Mr Finch also denied it was a responsibility of the government to keep the Flying Kangaroo profitable.
"The role of the federal government is to ensure a level playing field and competitive environment," he said.
"We don't see it as the government's role to keep us profitable or any player in the market profitable."
Prime Minister Anthony Albanese said the decision made by his transport minister was "nothing unusual".
He said past governments had knocked back aviation requests, and Australian airlines "can't fly to where they want, when they want".
"In Australia, we have the most open aviation system in the world bar none," Mr Albanese said.
However, he was tight-lipped about the reasoning behind the decision, with Transport Minister Catherine King only saying it was "in the national interest".
Opposition finance spokeswoman Jane Hume said it was "quite confronting" that Qantas heavily lobbied the Albanese government to deny Qatar the extra flights, and that it then went against departmental advice to take the national carrier's side.
"That in itself is a great concern because it means that the government is actually artificially keeping airfares high," she told Seven's Sunrise program.

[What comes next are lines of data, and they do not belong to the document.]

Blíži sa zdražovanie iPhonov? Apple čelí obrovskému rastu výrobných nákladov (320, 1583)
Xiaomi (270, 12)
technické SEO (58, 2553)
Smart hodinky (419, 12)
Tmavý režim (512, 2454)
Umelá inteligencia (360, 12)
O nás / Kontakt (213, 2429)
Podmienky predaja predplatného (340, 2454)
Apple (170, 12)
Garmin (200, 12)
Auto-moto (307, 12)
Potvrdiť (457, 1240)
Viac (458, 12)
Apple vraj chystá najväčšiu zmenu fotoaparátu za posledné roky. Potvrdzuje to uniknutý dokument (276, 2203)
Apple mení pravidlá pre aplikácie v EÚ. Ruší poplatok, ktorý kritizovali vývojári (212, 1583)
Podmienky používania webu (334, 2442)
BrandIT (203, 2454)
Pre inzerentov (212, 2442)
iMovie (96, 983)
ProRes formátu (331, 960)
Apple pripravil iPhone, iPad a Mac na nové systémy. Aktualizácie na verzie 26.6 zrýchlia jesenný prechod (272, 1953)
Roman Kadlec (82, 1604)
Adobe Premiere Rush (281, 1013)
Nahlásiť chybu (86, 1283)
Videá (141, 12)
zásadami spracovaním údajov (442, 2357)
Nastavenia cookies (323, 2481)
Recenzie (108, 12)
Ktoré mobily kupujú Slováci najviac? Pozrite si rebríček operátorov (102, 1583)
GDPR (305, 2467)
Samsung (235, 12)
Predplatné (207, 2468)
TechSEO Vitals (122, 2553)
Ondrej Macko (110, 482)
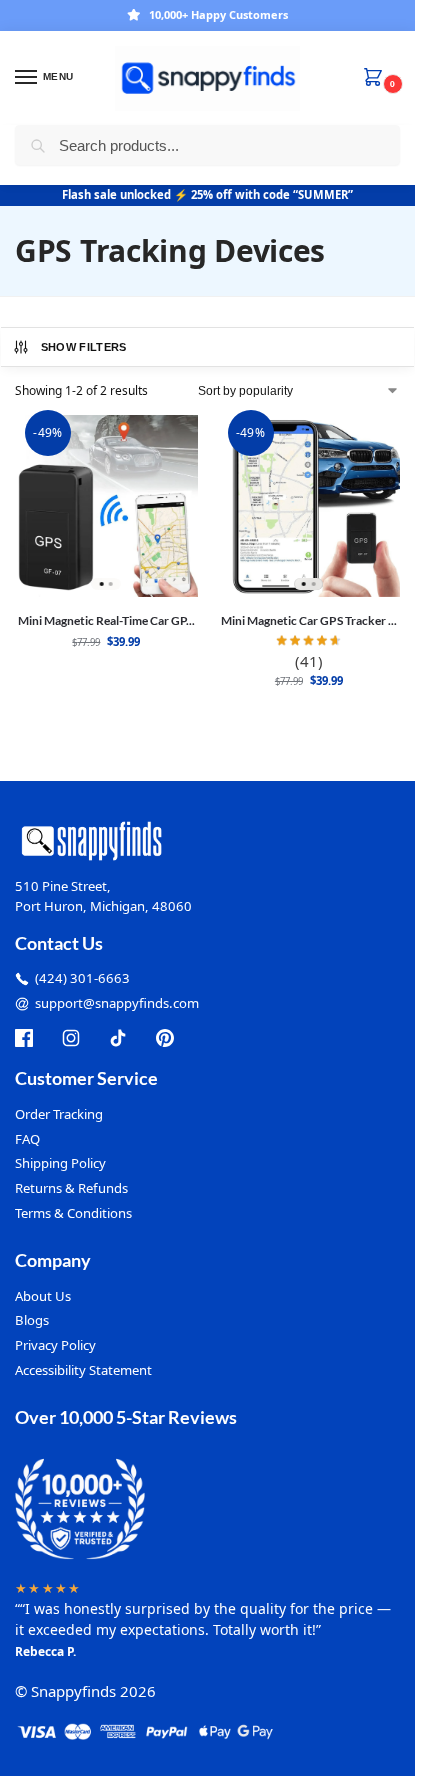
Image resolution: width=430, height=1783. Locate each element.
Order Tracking (59, 1114)
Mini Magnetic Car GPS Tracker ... (309, 620)
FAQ (27, 1139)
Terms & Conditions (73, 1213)
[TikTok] (118, 1038)
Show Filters (84, 347)
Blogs (32, 1320)
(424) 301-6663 (82, 978)
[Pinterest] (165, 1038)
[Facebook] (24, 1038)
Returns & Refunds (71, 1188)
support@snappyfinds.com (117, 1003)
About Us (43, 1296)
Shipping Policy (60, 1163)
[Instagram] (71, 1038)
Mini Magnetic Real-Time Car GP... (106, 620)
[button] (377, 78)
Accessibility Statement (83, 1370)
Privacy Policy (55, 1345)
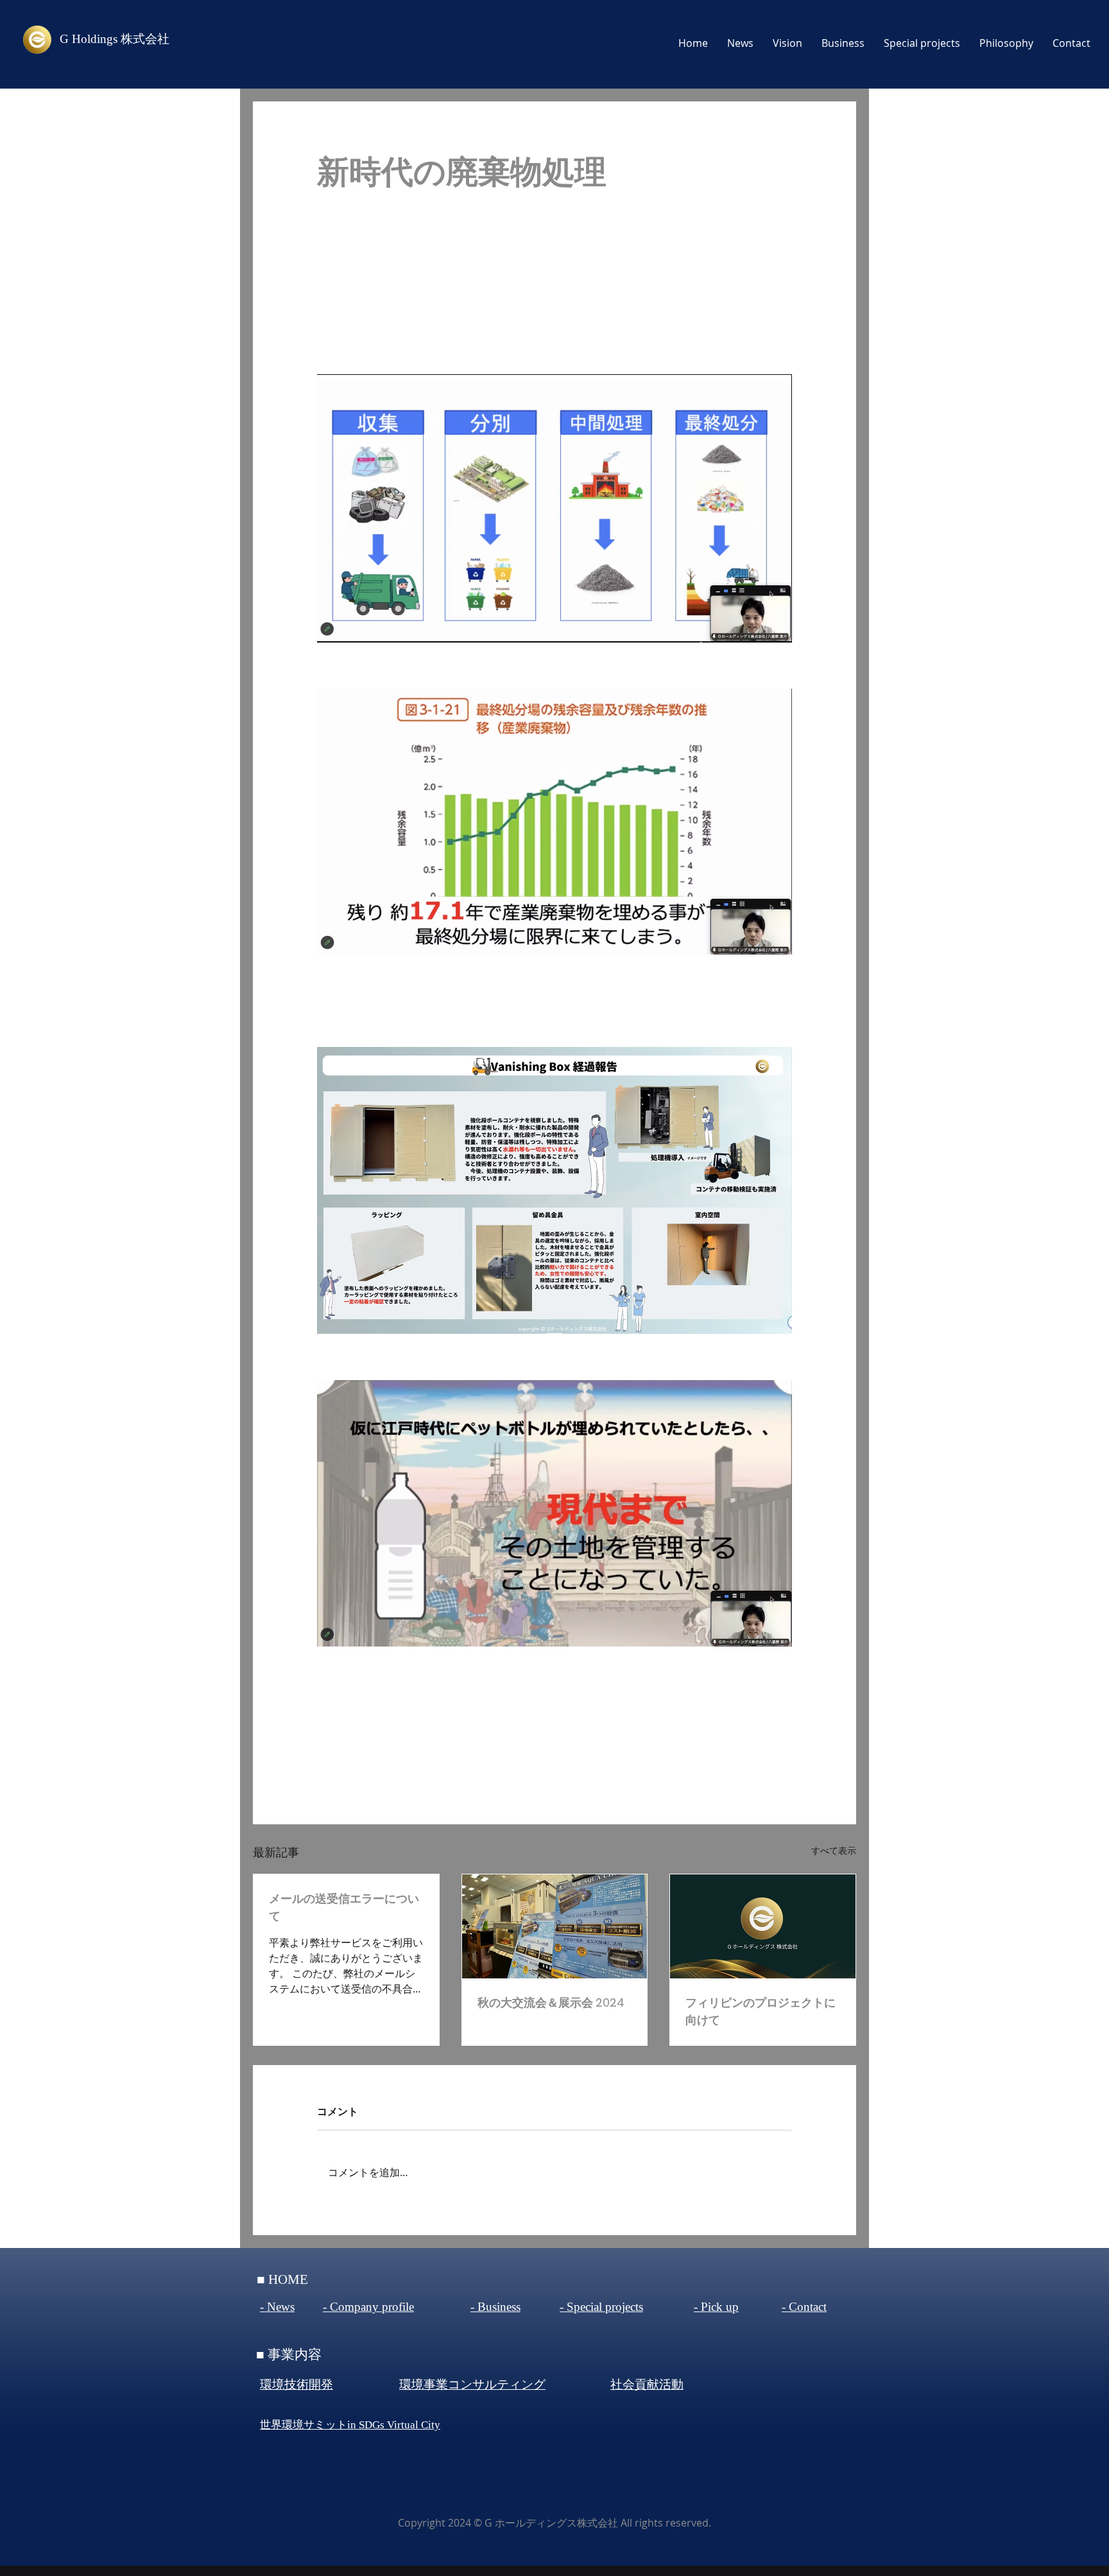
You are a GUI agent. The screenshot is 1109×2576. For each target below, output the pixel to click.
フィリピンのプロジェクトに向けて (760, 2011)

Qantas also revealed the value of flight credits it holds is $100 million higher than the $370 million reported, and there are about $100 million in credits yet to be redeemed by Jetstar customers.
Senator Pocock said the credit situation was concerning given Australia's generosity in bailing out the airline during the pandemic.
"Off the back of that they are now making huge profits. I would expect they are also looking after Australians," he said.